See also: Cleft lip and cleft palate
What are choroid plexus cysts?
The choroid plexus is the area of the brain that produces the fluid that surrounds the brain and spinal cord. This is not an area of the brain that involves learning or thinking. Occasionally, one or more cysts can form in the choroid plexus. These cysts are made of blood vessels and tissue. They do not cause intellectual disabilities or learning problems. Using ultrasound, a health care provider can see these cysts in about 1 in 120 pregnancies at 15 to 20 weeks gestation. Most disappear during pregnancy or within several months after birth and are no risk to the baby. They aren't a problem by themselves. But if screening tests show other signs of risk, they may indicate a possible genetic defect. In this case, testing with higher-level ultrasound and/or amniocentesis may be recommended to confirm or rule out serious problems.
What if I didn't take folic acid before pregnancy?

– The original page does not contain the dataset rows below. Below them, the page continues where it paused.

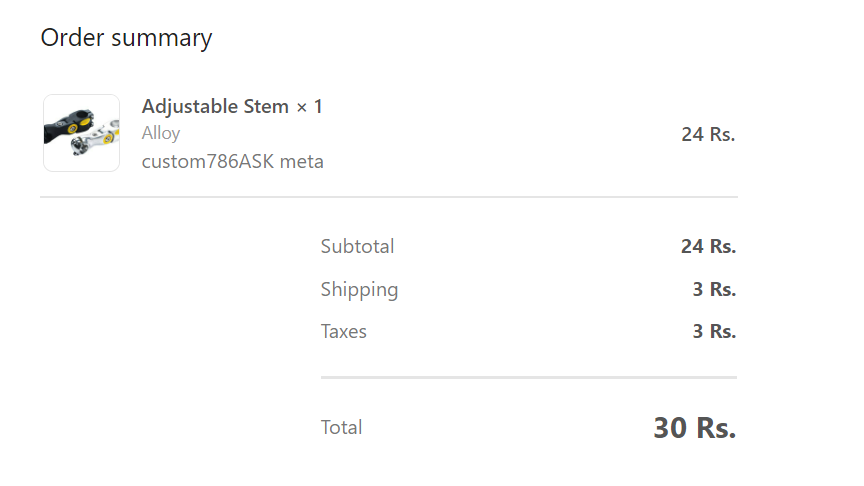The width and height of the screenshot is (864, 486).
Task: Click the custom786ASK meta text
Action: (233, 161)
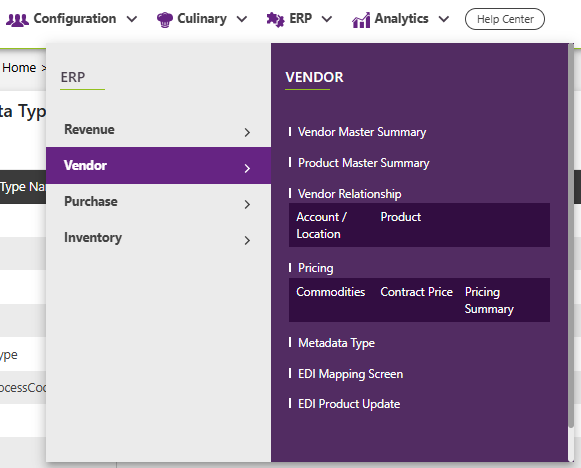581x468 pixels.
Task: Expand the Inventory submenu arrow
Action: pos(247,240)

If you didn’t take folic acid before getting pregnant, it doesn't necessarily mean that your baby will be born with birth defects. If women of childbearing age take 400 micrograms of folic acid every day before and during early pregnancy, it may help reduce their baby’s risk for birth defects of the brain and spin called neural tube defects (NTDs). But it only works if you take it before getting pregnant and during the first few weeks of pregnancy, often before you may even know you’re pregnant.
Because nearly half of all pregnancies in the United States are unplanned, it's important that all women of childbearing age (even if they're not trying to get pregnant) get at least 400 micrograms of folic acid every day. Take a multivitamin with folic acid before pregnancy. During pregnancy, switch to a prenatal vitamin, which should have 600 micrograms of folic acid.